(Lesetext):

____________________

# taz.de -- Kultursenatorin Kisseler über ihre Baustellen: "Ich finde diesen Umgang anstrengend"
       
       > Die Kommunikation mit Elbphilharmonie-Baukonzern Hochtief bleibt
       > schwierig. Auch die übrigen Baustellen von Kultursenatorin Barbara
       > Kisseler sind ein Jahr nach Amtsantritt kaum abgearbeitet
       
 (IMG) Bild: Klärt Elbphilharmonie-Probleme lieber intern als über die Medien: Barbara Kisseler.
       
       taz: Frau Kisseler, in puncto Elbphilharmonie steht die Stadt permanent als
       Hanswurst da, der von Hochtief öffentlich vorgeführt wird. Was tun Sie, um
       Ihr PR-Konzept zu verbessern? 
       
       Barbara Kisseler: Um es ganz deutlich zu sagen: Ich richte hier keine
       PR-Abteilung ein, die den Zweck hat, das Projekt Elbphilharmonie besser zu
       verkaufen, als es ist. Bei Hochtief mag das anders sein, das kann ich nicht
       beurteilen.
       
       Hochtief scheint die Medien gezielt mit Informationen zu füttern, die die
       Stadt ins schlechte Licht rücken. 
       
       Wir haben uns in der Tat manches Mal gewundert, wie bestimmte Dinge, die
       ich gerade mit der Hochtief-Leitungsebene vereinbart hatte, zwei Tage
       später konterkariert wurden durch eine anders lautende veröffentlichte
       Aussage.

____________________

(Aufgabe A): Schreib im Interview alles von "(IMG) Bild: Klärt" bis hinunter zu "schlechte Licht rücken." neu und setze dabei "Clown" an die Stelle von "Hanswurst".

(Bereitgestellte Daten):
____________________

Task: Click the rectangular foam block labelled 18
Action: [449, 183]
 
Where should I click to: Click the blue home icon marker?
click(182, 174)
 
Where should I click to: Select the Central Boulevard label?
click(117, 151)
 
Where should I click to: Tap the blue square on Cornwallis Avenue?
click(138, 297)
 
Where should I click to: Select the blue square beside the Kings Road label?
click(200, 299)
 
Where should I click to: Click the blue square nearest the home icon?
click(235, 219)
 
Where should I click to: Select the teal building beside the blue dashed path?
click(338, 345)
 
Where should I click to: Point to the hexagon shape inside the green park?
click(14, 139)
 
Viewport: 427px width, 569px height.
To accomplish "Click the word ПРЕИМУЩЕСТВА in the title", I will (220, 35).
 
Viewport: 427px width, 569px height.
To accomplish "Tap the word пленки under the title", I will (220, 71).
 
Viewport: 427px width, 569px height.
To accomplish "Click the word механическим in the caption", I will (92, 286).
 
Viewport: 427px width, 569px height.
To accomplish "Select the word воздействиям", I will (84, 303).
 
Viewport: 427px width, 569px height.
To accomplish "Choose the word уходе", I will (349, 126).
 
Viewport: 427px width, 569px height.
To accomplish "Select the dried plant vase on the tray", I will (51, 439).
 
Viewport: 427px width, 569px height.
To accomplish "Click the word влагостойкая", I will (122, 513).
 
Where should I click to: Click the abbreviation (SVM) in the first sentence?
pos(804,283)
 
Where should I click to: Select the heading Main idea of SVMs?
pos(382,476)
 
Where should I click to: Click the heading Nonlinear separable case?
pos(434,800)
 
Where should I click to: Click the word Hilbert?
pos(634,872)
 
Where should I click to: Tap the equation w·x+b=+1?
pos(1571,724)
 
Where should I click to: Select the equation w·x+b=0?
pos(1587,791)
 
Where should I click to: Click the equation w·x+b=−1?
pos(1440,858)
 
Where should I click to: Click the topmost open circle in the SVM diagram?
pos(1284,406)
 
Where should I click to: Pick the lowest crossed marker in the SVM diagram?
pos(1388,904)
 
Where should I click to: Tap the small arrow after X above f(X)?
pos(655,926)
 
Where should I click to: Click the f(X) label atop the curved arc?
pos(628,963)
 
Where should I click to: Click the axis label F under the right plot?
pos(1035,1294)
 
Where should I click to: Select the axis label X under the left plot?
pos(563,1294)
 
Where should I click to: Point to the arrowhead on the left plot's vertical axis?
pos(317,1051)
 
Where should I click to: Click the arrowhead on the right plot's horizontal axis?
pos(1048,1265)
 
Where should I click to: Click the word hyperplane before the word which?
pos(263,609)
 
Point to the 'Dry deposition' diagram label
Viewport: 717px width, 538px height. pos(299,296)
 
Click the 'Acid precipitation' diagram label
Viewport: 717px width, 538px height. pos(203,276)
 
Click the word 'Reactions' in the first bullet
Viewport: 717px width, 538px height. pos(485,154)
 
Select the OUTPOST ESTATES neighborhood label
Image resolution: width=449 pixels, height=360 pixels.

____________________

(Aufgabe B): Gib die Zeilen unter „Bereitgestellte Daten“ von der ersten bis hinunter zu der Zeile mit "click(117, 151)" (beide eingeschlossen) als Markdown-Tabelle aus. Nimm dafür die Spalten „Nr.“ und „Zeile“ und lass Leerzeilen weg.

(Antwort A):
(IMG) Bild: Klärt Elbphilharmonie-Probleme lieber intern als über die Medien: Barbara Kisseler.
       
       taz: Frau Kisseler, in puncto Elbphilharmonie steht die Stadt permanent als
       Clown da, der von Hochtief öffentlich vorgeführt wird. Was tun Sie, um
       Ihr PR-Konzept zu verbessern? 
       
       Barbara Kisseler: Um es ganz deutlich zu sagen: Ich richte hier keine
       PR-Abteilung ein, die den Zweck hat, das Projekt Elbphilharmonie besser zu
       verkaufen, als es ist. Bei Hochtief mag das anders sein, das kann ich nicht
       beurteilen.
       
       Hochtief scheint die Medien gezielt mit Informationen zu füttern, die die
       Stadt ins schlechte Licht rücken.

(Antwort B):
| Nr. | Zeile |
|---|---|
| 1 | Task: Click the rectangular foam block labelled 18 |
| 2 | Action: [449, 183] |
| 3 | Where should I click to: Click the blue home icon marker? |
| 4 | click(182, 174) |
| 5 | Where should I click to: Select the Central Boulevard label? |
| 6 | click(117, 151) |